§ **取り組む課題**
(1) 記事の筆者は、この本を自分の興味のある所から読むよう勧めている。記事に書かれた理由をもとに、その勧めを説明せよ。
(2) 知的生産術の本を取り上げた記事を、最後の文の後から書き継げ。

======== 記事

個人的なお勧めの読み方は「自分の興味のある所から読む」です。多少、前後関係はありますが、基本的には各章をそれぞれ独立に読むことが可能です。まず目次を見て、自分の気になるところから読み始め、そこから読み広げていくと良いのではないでしょうか。
客観的なリファレンスがされている
僕が本を読んでいて不満に思うとき、その多くは「どのくらいが客観的に正しいことなのか」がよく読んでいてわからないという点です。果たして著者が思っているだけなのか、一般に受け入れられている事実なのか、そこがよくわからないことが多いです。
本書では、きちんとリファレンスが示されており、古典的なものから最近のものまでひろくリファレンスされています。
感想: 何を学ぶかはかなり重要
本書の7章「何を学ぶかを決めるには」は、かなり重要なテーマでここに踏み込んだ書籍はあまり多くないように思います。230ページにも「ポジショニング」の話が出てきますが、これはかなり重要な観点です。
例えば、学生からよく言われる問い合わせとして「○○を学ぶべきか」というのがあります。「AIを学ぶべきか」「データサイエンティストになるべきか」、さらには「学生時代は全力で遊んだほうがいいのか」などいろんなことを言われます。これらは、すなわち「ポジショニング」です。雑に言って「他社との相対的な位置づけを明確にして、資源の配分を考える」方法論です。
例えば「AIを学ぶ」ポジションをとる場合、相対的に「スマホアプリ開発を学ぶ」というポジションを捨てるということです。「AIに独自の優位性を見出し」「AIを学ぶことに資源(お金・時間とか)を集中する」ということです。
「AIを学ぶべきか・・・」については論旨ではないので割愛しますが、有限リソースを活かすうえで重要です。
感想: エンジニアリング要素は排除してもよいのでは?と思うところもある
エンジニア(とくに、ソフトウェア系)の感覚を出発点にしているところが少しあるので、そこが共感しにくい(わかりにくいというのともまた違う・・)という点がある気がします。
もちろん「エンジニアの」と書いとるがな、って言われるとその通りなのですが。
個所としてはそんなに多くないので、気にしないで読み進めるのが良いと思います。今後、改版していく中でいつしか万人のための知的生産術に昇華するのではないかなという期待があります。
総括: 知的生産って難しいなーという(雑)
本書の論旨からは離れますが、大体の人は「自分は賢くありたい」「自分はホワイトワーカーだ」って思いたいんじゃないでしょうか。
僕のたくさんある困りごとの一つで、「ノウハウを持っているので手を動かしたくない」という趣旨の話がよくあります。僕もたまーに言うんで(笑)気持ちはわかるんですが、この時に「生産」とは何なのかなぁというのをよく考えます。
知識やノウハウを簡単にお金に換える方法の一つは、「テンプレート」を販売する方法で「この通りやっておけば、概ねうまくいくよ!」というやり方を売る方法です。怪しい言い方をすると情報商材なんですが、なんとなくパッと資料にまとめてそこに値段をつけるとうっかり売れたりします。結構、錬金術的です。これは「知的生産」なんでしょうか。

================
======== 記録データ

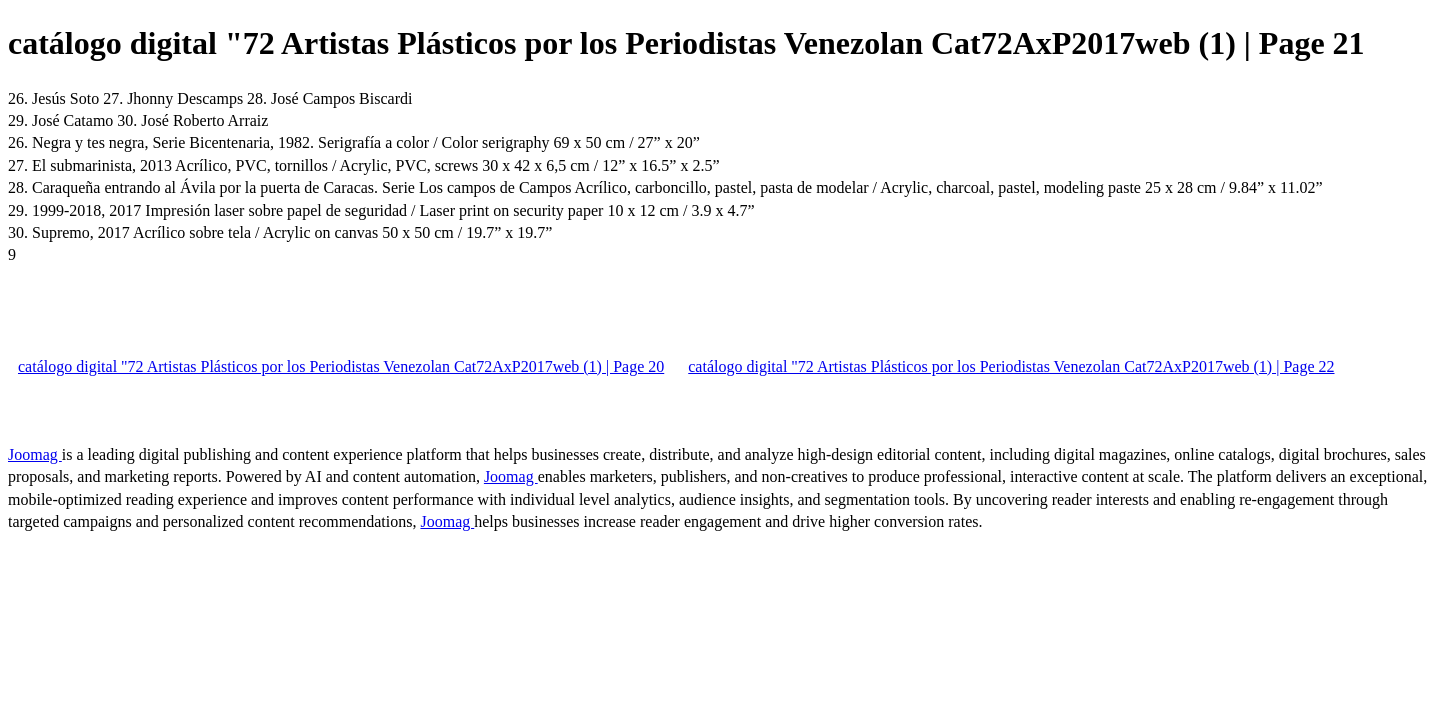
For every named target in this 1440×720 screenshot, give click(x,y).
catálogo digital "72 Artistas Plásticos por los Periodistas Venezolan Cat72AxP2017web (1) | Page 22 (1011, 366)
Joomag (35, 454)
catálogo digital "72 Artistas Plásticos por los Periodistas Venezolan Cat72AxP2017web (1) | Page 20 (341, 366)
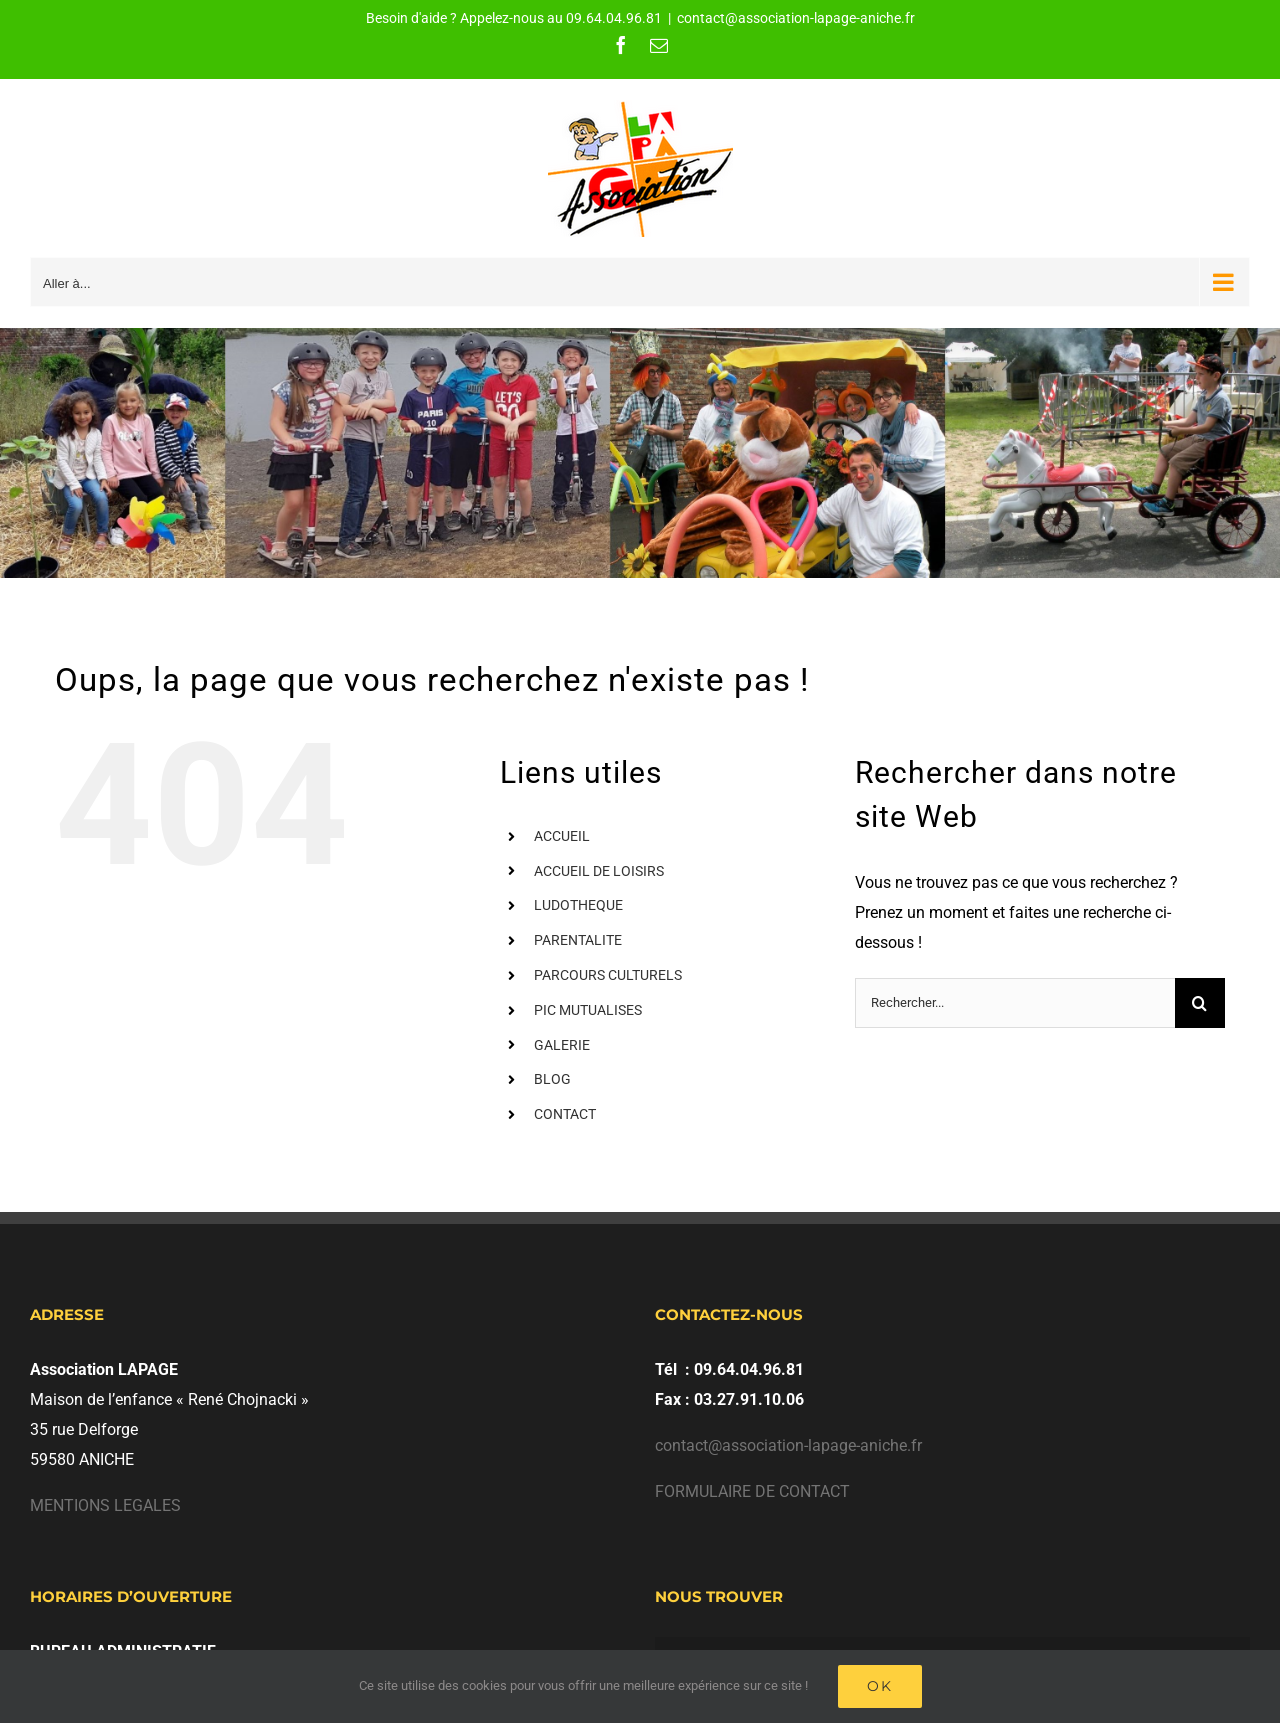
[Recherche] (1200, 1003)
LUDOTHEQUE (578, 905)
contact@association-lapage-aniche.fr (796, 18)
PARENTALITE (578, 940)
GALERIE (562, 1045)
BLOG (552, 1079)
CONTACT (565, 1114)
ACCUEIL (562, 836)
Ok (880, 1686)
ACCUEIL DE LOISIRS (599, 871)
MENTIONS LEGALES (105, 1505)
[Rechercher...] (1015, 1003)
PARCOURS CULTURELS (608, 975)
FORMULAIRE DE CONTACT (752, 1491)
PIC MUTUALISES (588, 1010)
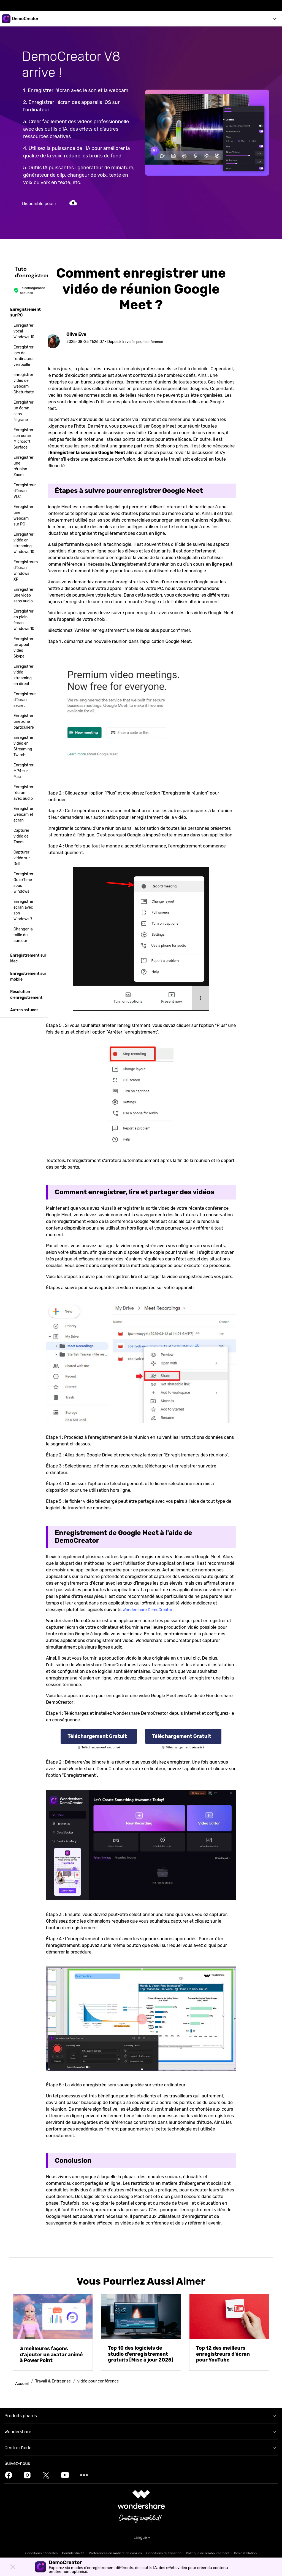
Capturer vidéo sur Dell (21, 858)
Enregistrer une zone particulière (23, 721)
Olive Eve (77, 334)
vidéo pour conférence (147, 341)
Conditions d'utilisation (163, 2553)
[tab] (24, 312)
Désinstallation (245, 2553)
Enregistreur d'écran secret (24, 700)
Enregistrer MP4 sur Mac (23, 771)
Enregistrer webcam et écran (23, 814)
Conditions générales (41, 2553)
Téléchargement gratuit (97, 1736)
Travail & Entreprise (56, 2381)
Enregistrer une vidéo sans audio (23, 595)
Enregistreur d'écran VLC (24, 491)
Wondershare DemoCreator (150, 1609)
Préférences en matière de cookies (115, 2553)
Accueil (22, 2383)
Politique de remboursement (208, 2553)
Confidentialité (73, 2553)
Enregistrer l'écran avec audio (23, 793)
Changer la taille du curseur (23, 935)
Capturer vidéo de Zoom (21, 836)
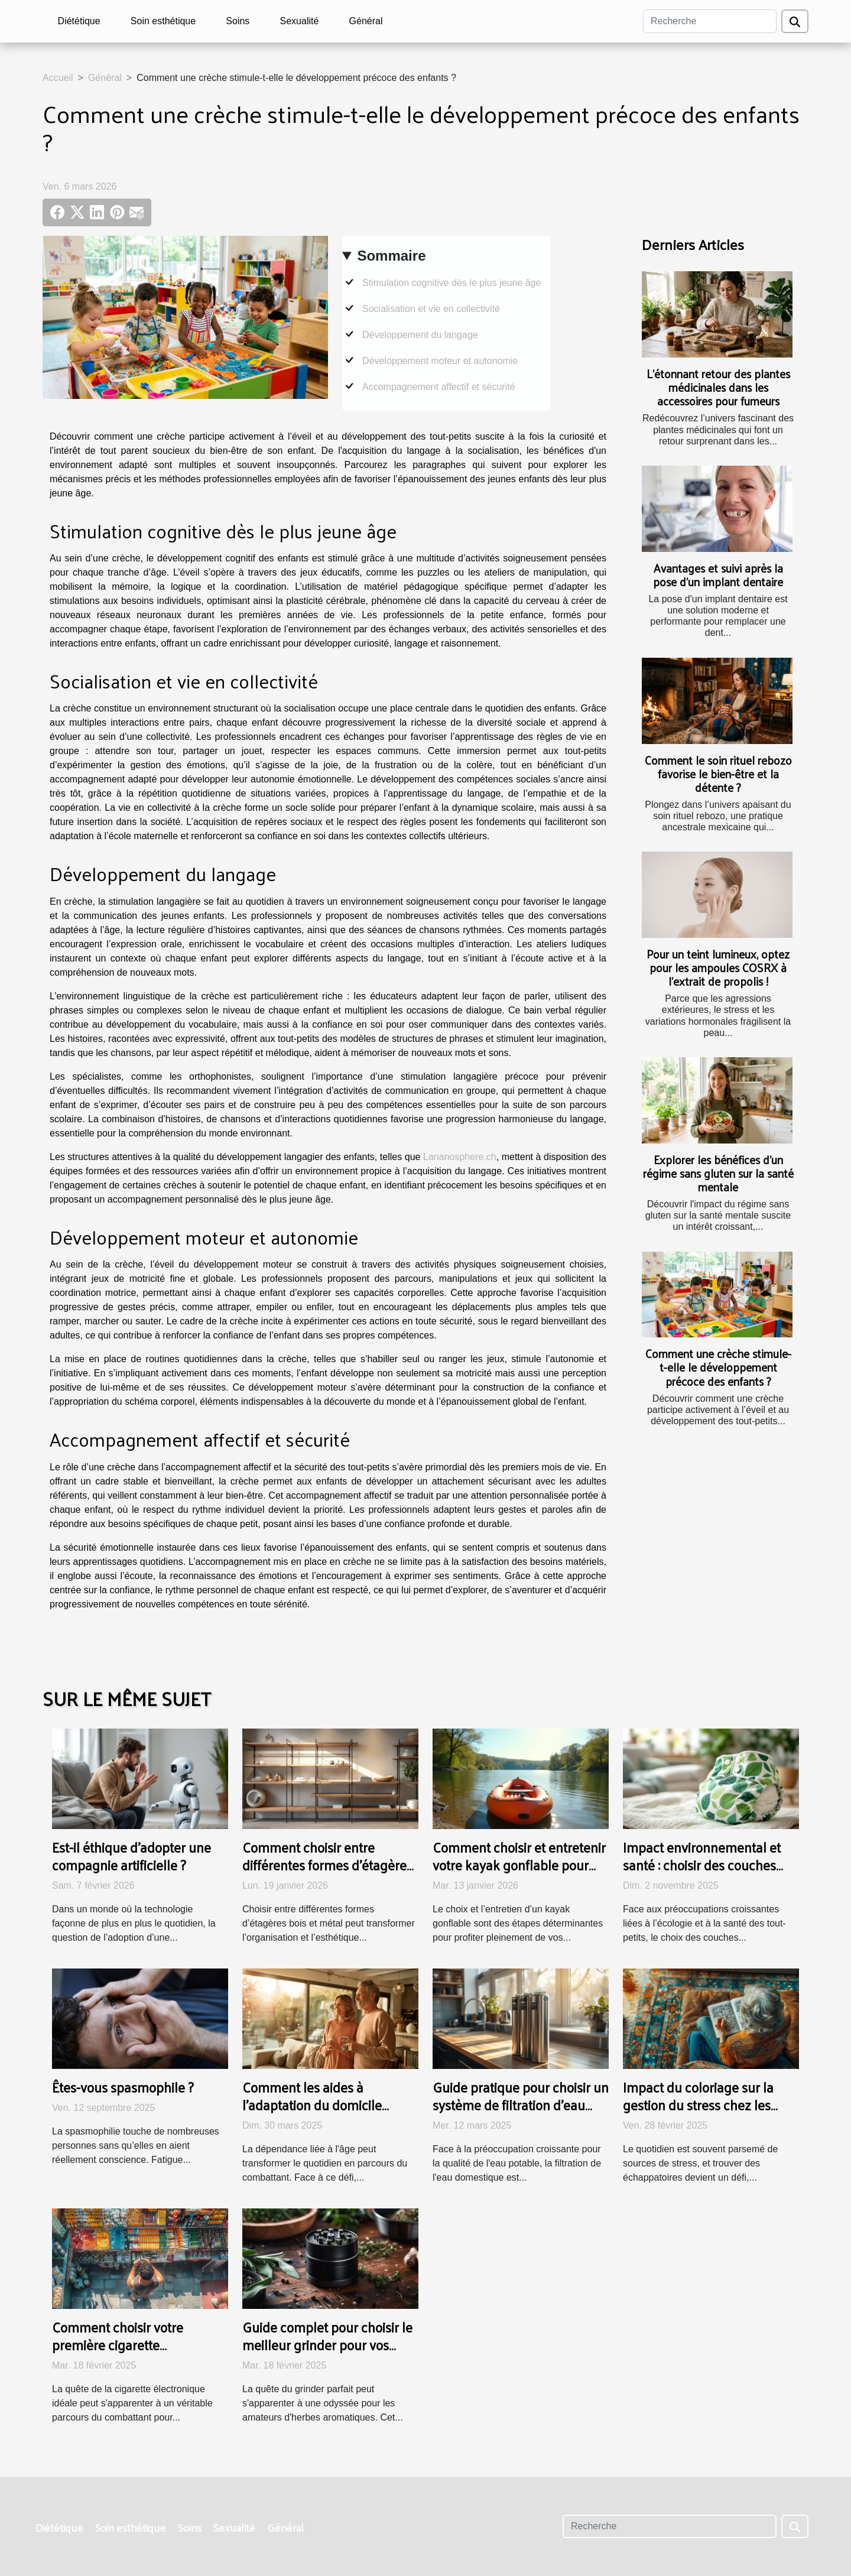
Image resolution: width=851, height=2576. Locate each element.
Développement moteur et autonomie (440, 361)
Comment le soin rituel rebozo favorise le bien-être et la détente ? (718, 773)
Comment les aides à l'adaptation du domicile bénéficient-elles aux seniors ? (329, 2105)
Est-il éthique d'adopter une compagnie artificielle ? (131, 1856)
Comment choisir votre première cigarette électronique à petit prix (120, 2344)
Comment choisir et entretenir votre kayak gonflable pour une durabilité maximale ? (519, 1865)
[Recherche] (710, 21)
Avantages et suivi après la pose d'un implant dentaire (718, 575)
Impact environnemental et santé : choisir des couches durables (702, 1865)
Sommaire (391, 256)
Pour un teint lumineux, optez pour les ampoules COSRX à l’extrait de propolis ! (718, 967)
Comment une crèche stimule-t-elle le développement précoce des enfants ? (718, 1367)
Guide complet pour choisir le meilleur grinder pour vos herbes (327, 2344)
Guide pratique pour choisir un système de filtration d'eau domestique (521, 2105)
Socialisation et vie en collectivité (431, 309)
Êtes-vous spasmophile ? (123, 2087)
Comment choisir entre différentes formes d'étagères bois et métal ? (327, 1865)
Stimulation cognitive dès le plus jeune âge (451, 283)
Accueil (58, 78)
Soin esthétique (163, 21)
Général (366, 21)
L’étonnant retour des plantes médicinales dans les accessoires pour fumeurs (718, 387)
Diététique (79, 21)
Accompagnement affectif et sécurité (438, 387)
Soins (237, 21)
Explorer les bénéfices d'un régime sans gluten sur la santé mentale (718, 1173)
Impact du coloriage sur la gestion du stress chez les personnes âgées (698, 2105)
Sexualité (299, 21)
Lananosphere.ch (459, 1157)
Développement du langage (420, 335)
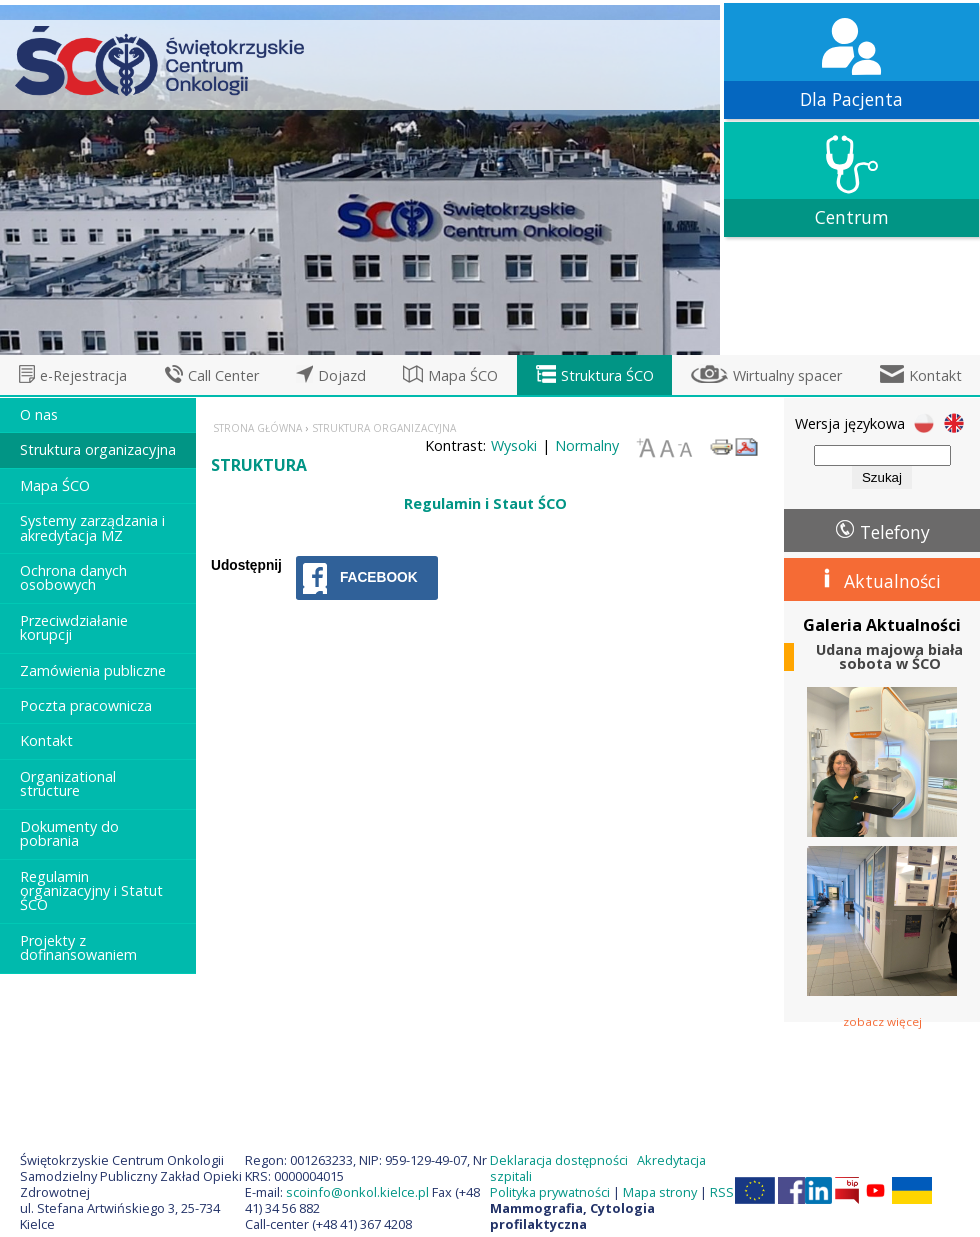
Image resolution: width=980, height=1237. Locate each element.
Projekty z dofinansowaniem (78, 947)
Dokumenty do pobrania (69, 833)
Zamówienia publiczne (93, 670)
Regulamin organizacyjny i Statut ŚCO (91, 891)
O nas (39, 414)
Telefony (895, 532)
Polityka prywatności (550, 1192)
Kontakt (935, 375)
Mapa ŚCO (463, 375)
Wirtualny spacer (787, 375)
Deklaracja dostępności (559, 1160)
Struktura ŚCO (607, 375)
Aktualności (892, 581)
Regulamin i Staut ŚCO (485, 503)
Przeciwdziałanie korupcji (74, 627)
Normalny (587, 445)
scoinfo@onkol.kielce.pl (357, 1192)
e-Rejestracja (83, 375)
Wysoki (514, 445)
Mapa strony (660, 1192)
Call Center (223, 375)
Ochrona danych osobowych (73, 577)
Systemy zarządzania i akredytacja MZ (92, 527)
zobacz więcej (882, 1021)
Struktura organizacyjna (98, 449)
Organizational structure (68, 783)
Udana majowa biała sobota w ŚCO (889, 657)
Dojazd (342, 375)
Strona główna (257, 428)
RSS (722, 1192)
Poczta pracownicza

================

§ **課題ごとの解答**
(1) 多少の前後関係はあるが、基本的には各章をそれぞれ独立に読めるからである。そのため、まず目次を見て気になるところから読み始め、そこから読み広げていけばよいとしている。

(2)
ある種、書籍も同じような感じで、「このノウハウが欲しい」と思った人が本を手に取って買うわけですね。執筆もある種、知的生産であるように思います。
実際のところ、「知的生産の価値」というのを定義づけることは非常に困難です。法律知識だけなら、勉強すると浅いところは大体身につきます。大企業の研修でコンプライアンス研修とかあるんじゃないでしょうか。浅い部分はそんなものです。
じゃぁ、弁護士は不要なのでしょうか?一部の弁護士の独占業務を除いてみれば、大体のことは自分でできそうです。けど、それでも弁護士に顧問をお願いしたり、法的な相談をします。それはなんでなのでしょう?
弁護士Aさんは、弁護士Bさんにお金を払って相談することはあるのでしょうか?色々なことを考えてみると不思議な気分になってきませんか?
前述の「AIを学ぶべきか」も同じような話があります。AIを学ぶ、僕は特に反対をしません。けど、その価値は何なのでしょうか。人材が足りてないから?じゃぁ、人材が業界に飽和したら価値が低くなるのでしょうか。100人を雇えば、100人分の生産ができるのでしょうか。101人目は本当に不要なのでしょうか。
よくわかりませんね。
実際に「知的生産」というものの明確な定義は、僕の知る限りでは存在していません。何を生み出したら生産したととらえるかは、ビジネス上それなりに重要なはずですが、実はここがすっぽり存在していないように思います。
果たして「知的生産」とは何なのでしょうか。その価値はどこに存在するのでしょうか。なんか、そういうことを思い出しました。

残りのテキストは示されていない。